[Records from a data collection]

***

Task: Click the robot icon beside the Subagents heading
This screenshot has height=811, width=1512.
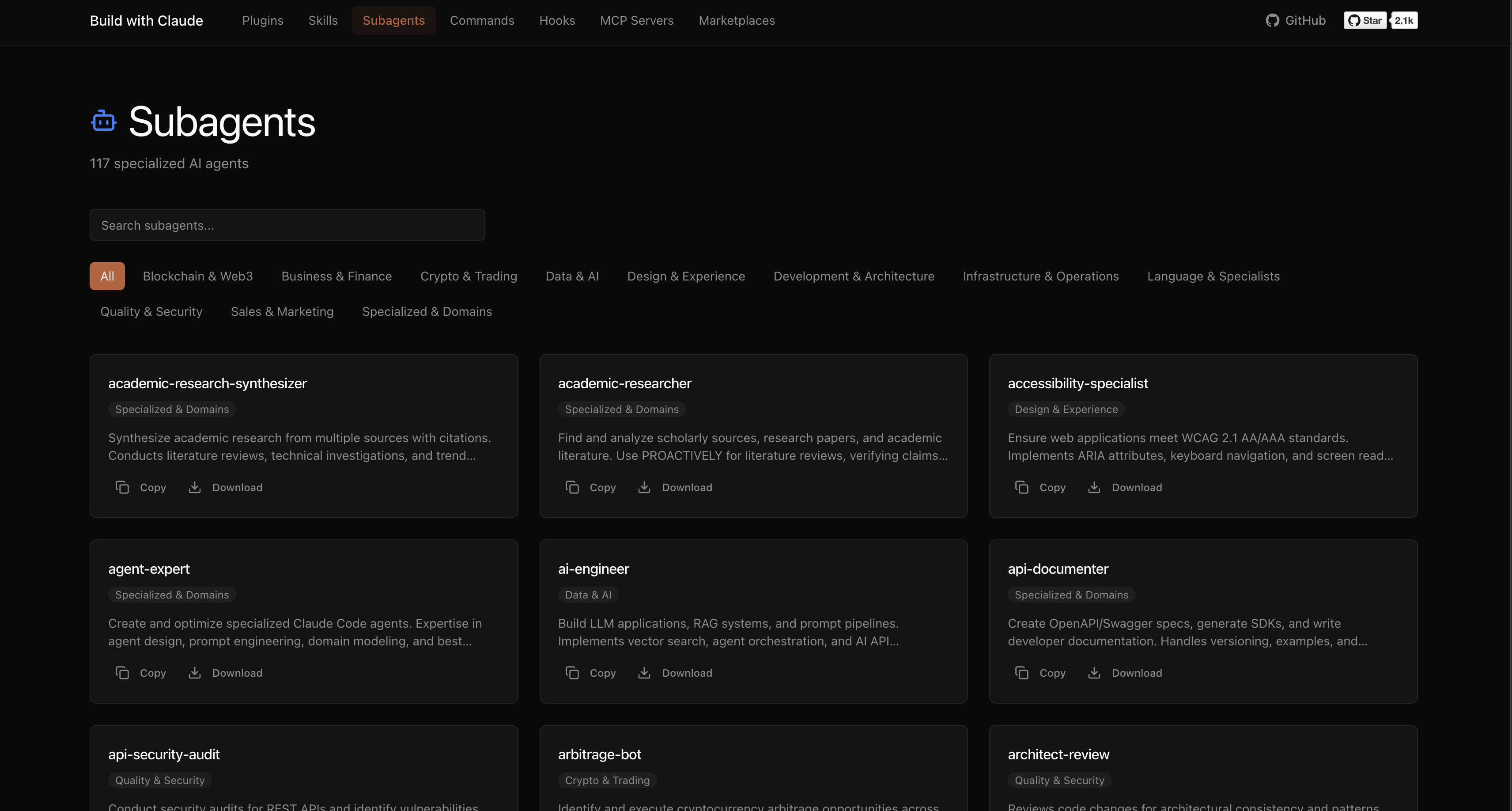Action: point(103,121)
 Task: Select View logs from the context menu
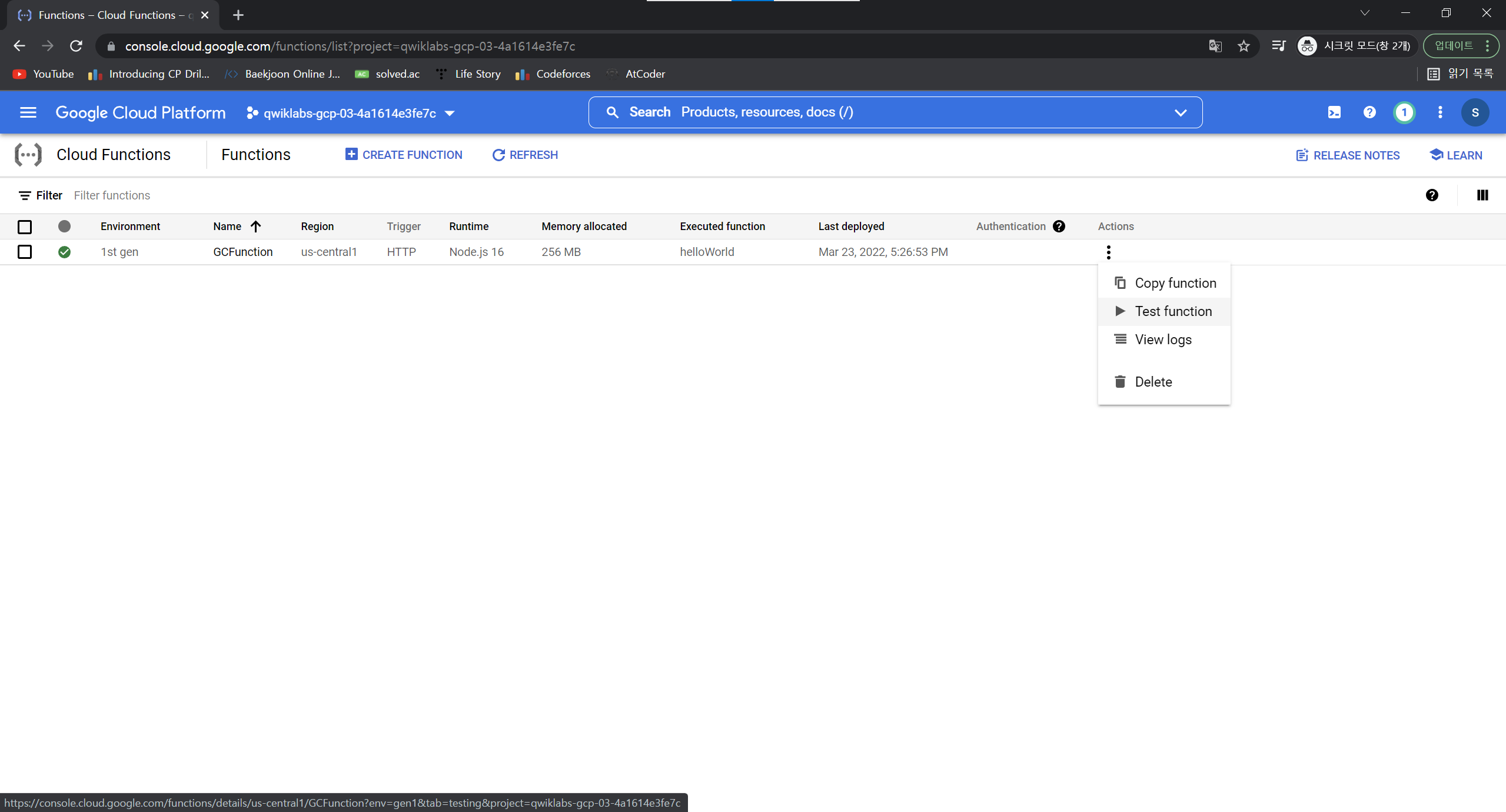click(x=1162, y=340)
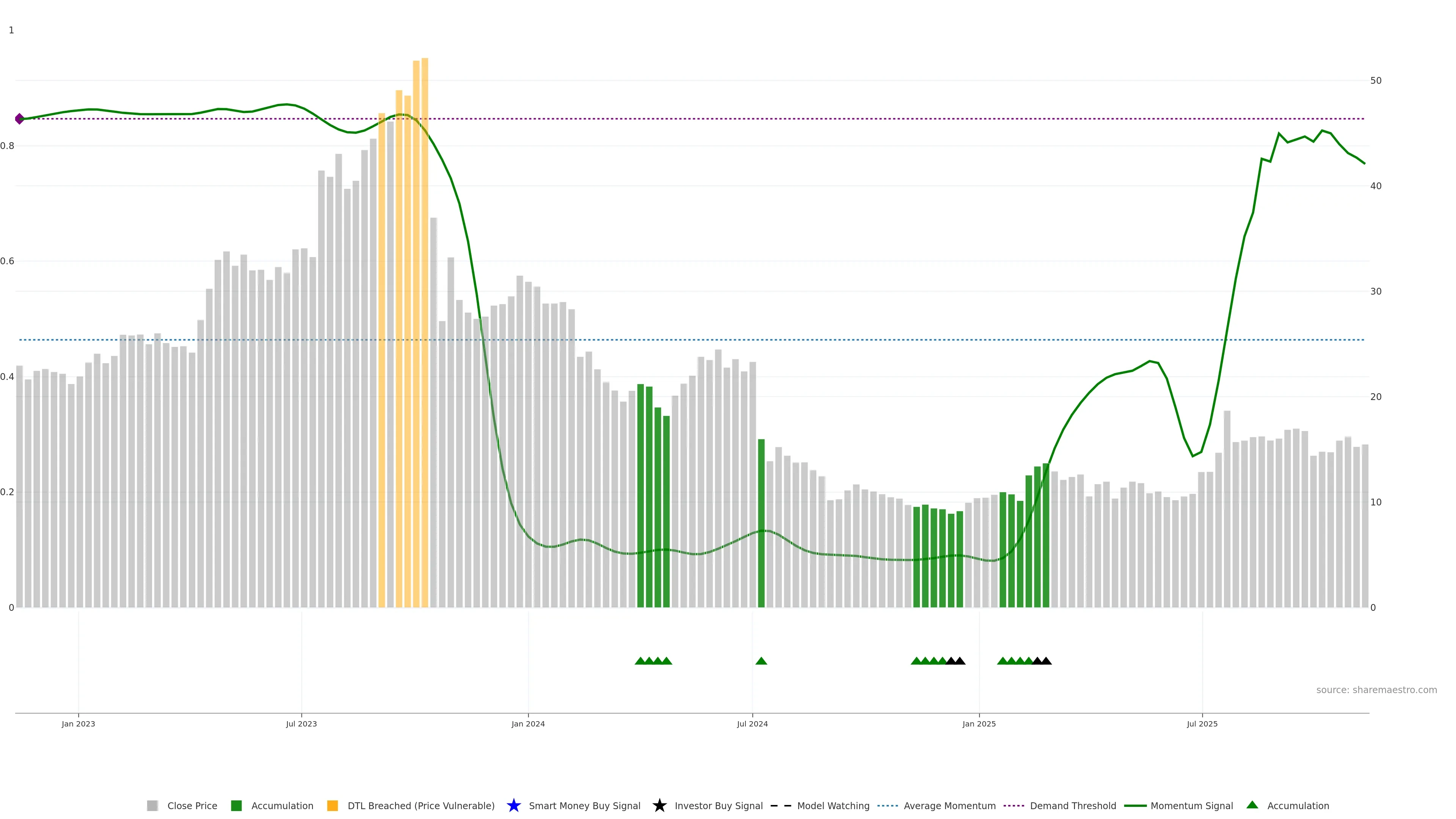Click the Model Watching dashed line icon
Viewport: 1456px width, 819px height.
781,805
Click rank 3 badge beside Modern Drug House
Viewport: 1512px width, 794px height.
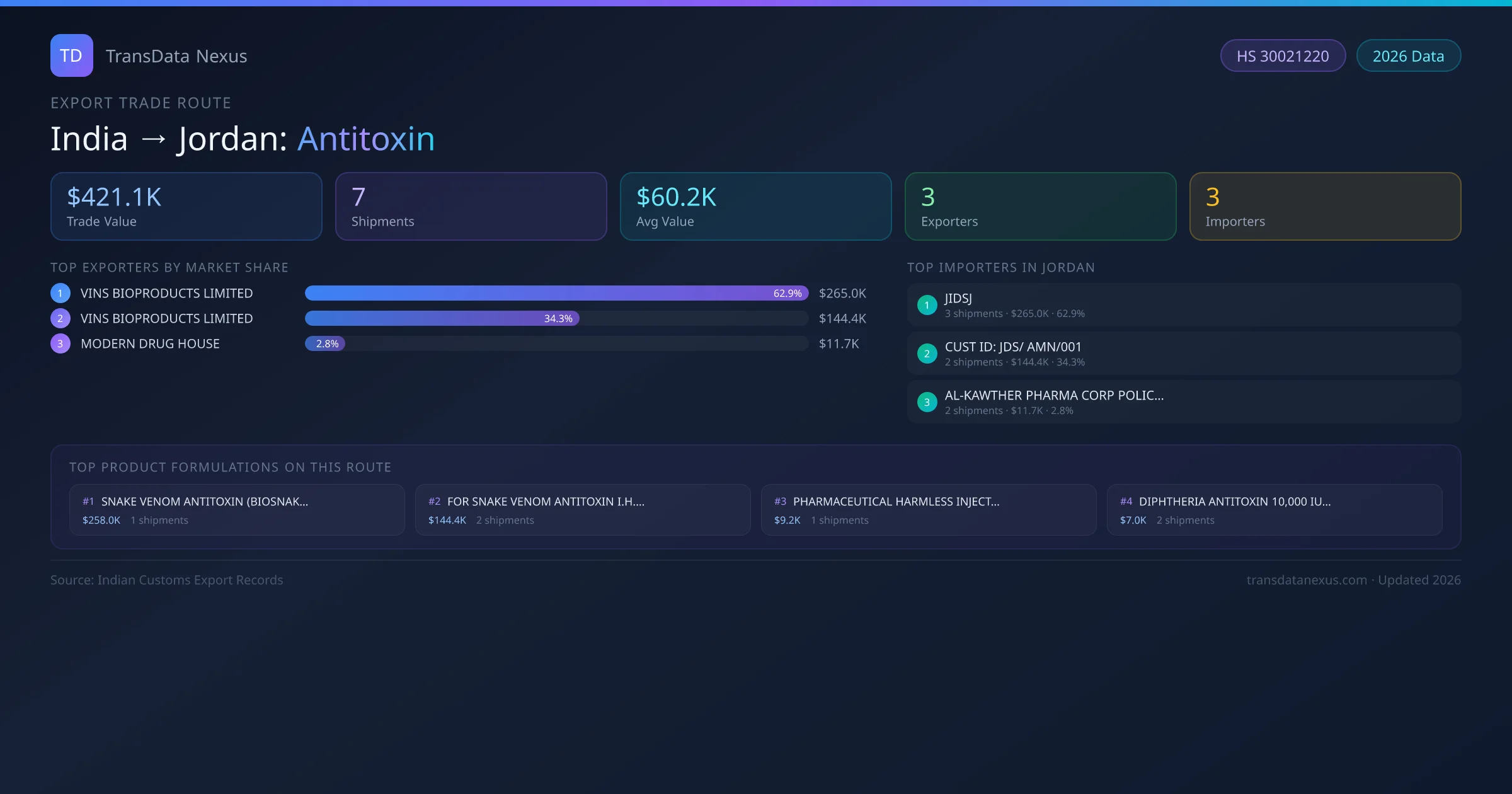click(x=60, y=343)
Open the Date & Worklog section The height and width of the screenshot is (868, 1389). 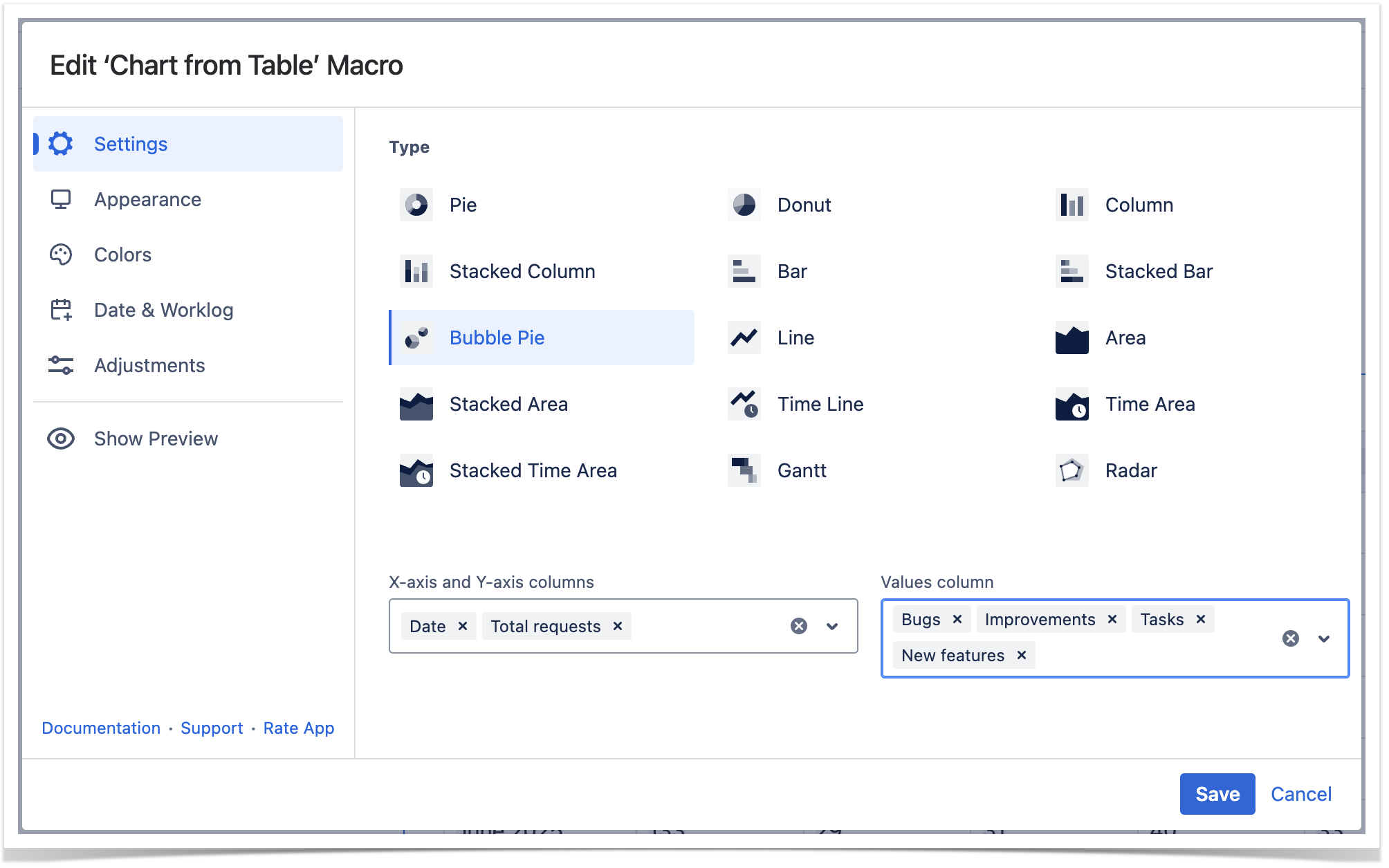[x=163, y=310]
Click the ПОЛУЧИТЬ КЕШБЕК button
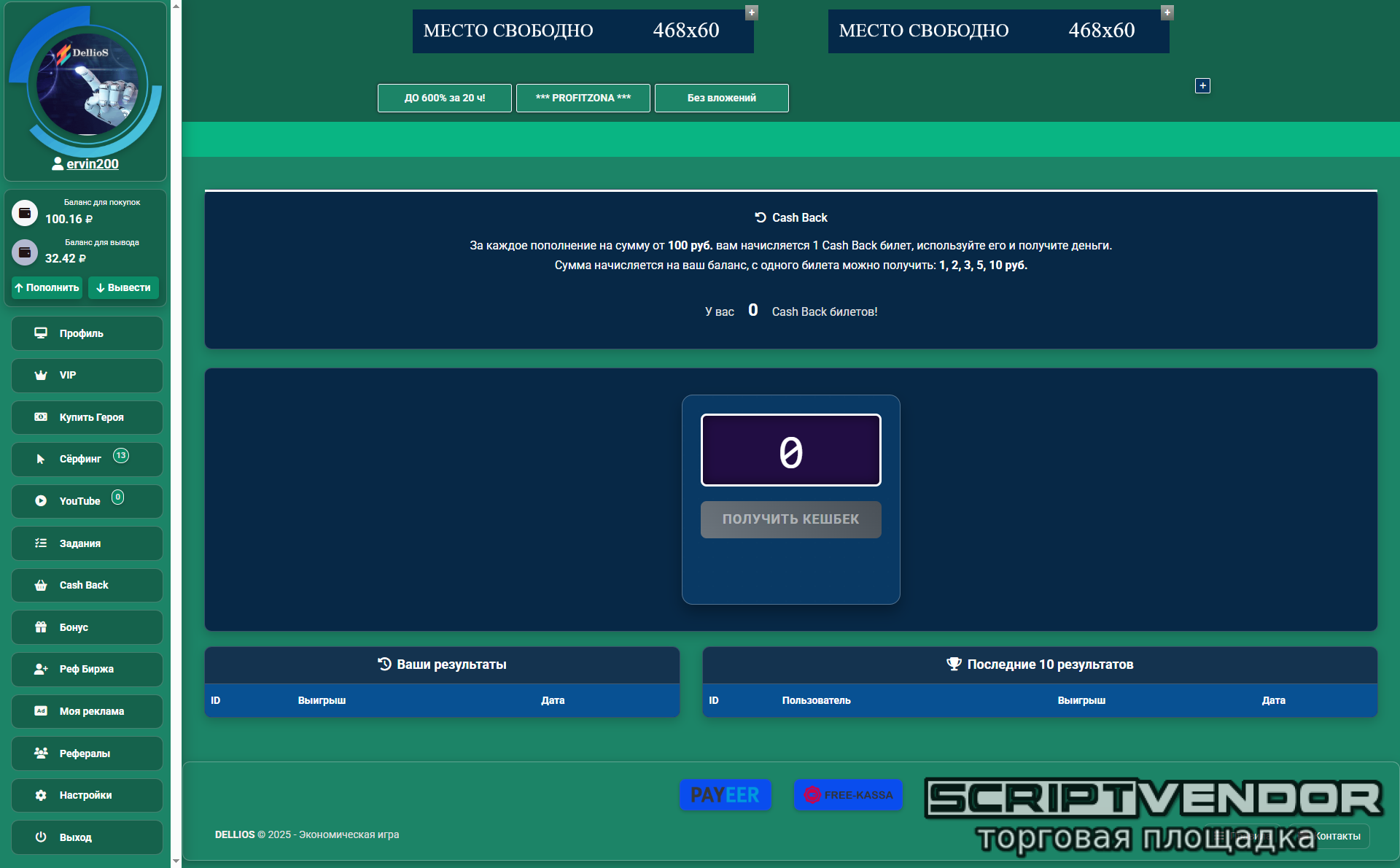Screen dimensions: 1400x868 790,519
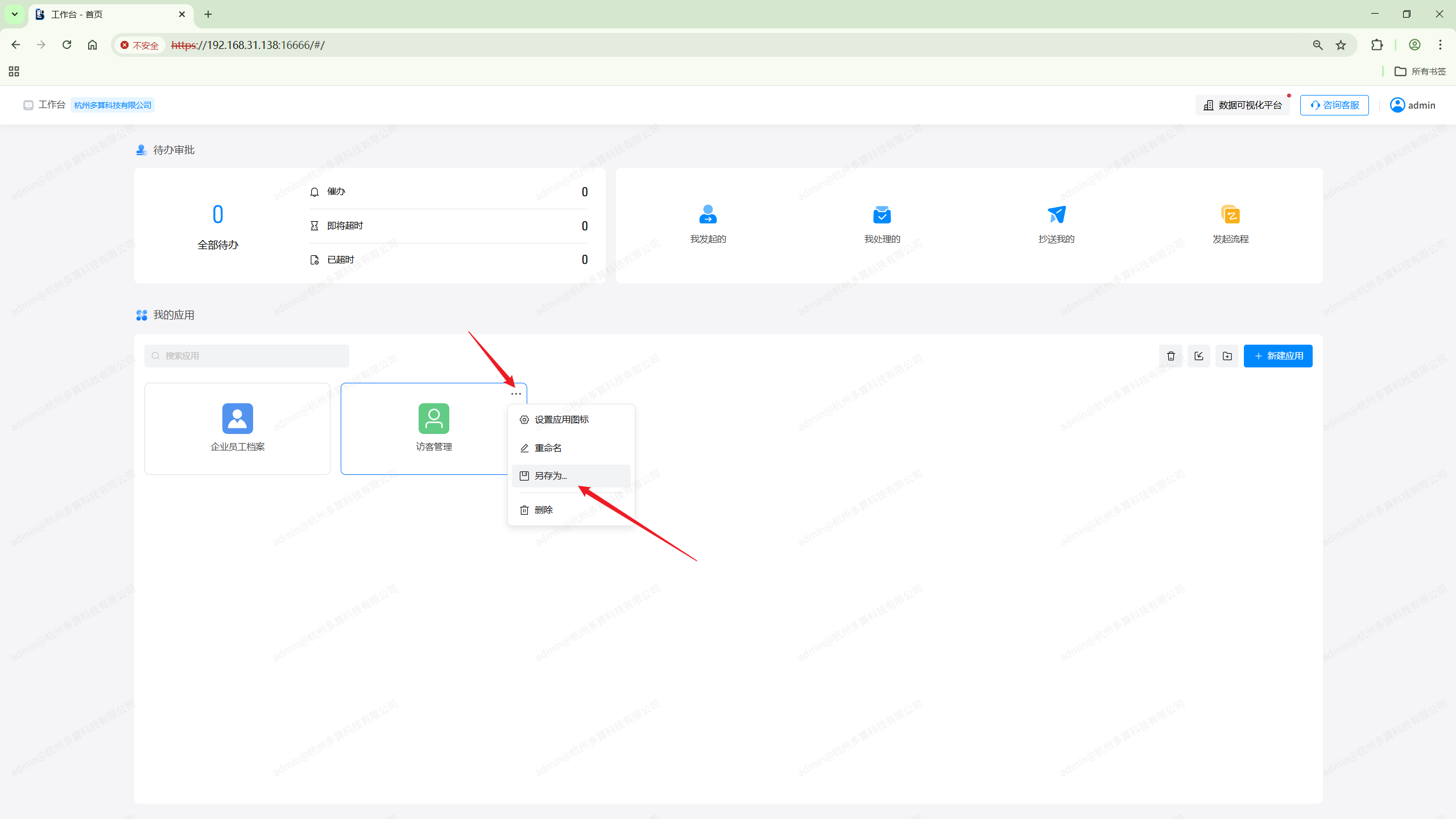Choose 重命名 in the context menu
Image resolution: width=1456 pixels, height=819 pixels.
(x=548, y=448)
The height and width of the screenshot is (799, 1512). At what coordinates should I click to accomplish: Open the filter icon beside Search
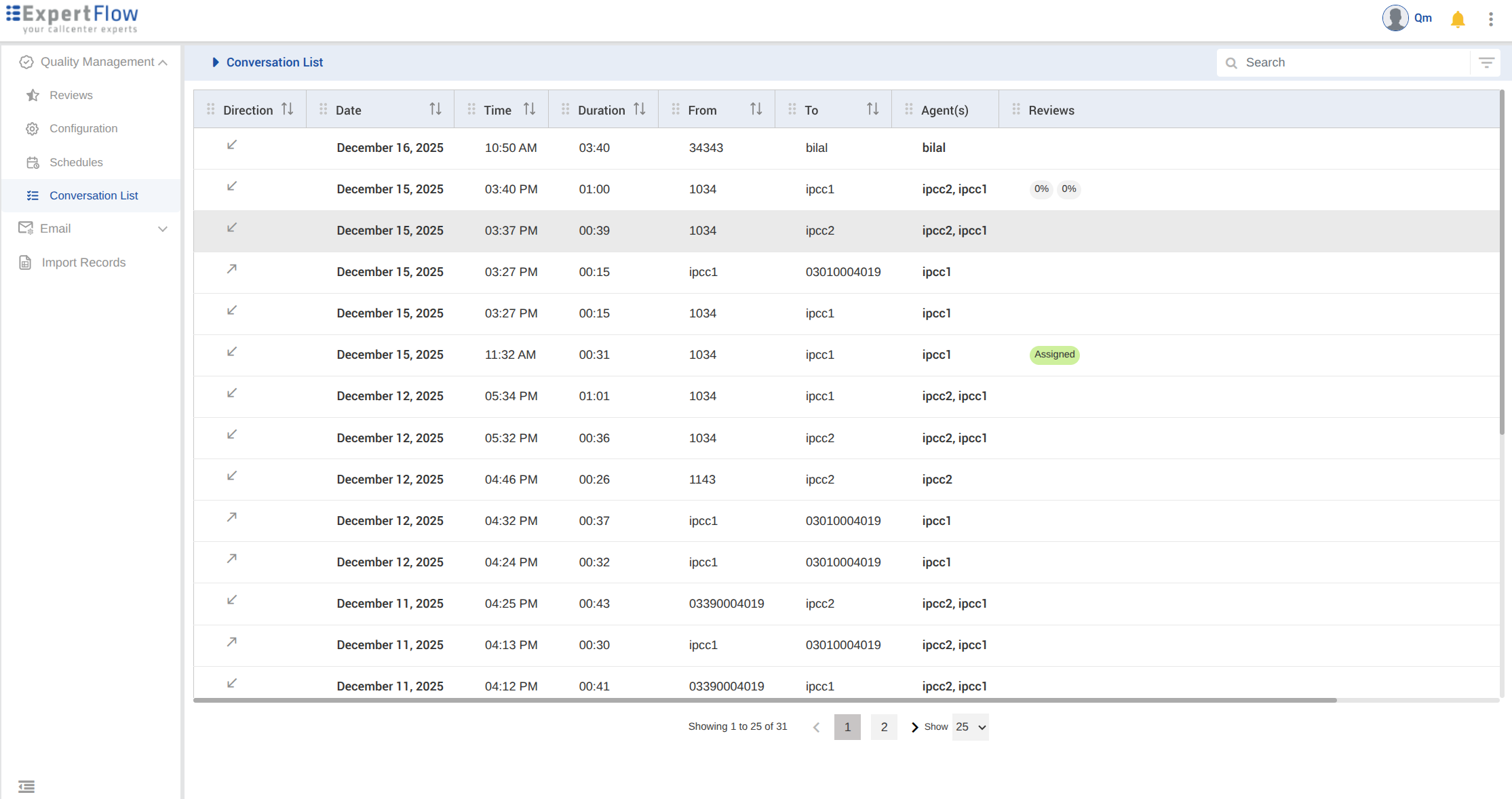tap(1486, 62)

***

**Task prompt**.
In the answer, give only the lines from the one containing "The height and width of the screenshot is (799, 1512)." through the end of the records above, each reproduced exactly. Include no pictures.

**The answer**.
The height and width of the screenshot is (799, 1512). At what coordinates should I click to accomplish: Open the filter icon beside Search
tap(1486, 62)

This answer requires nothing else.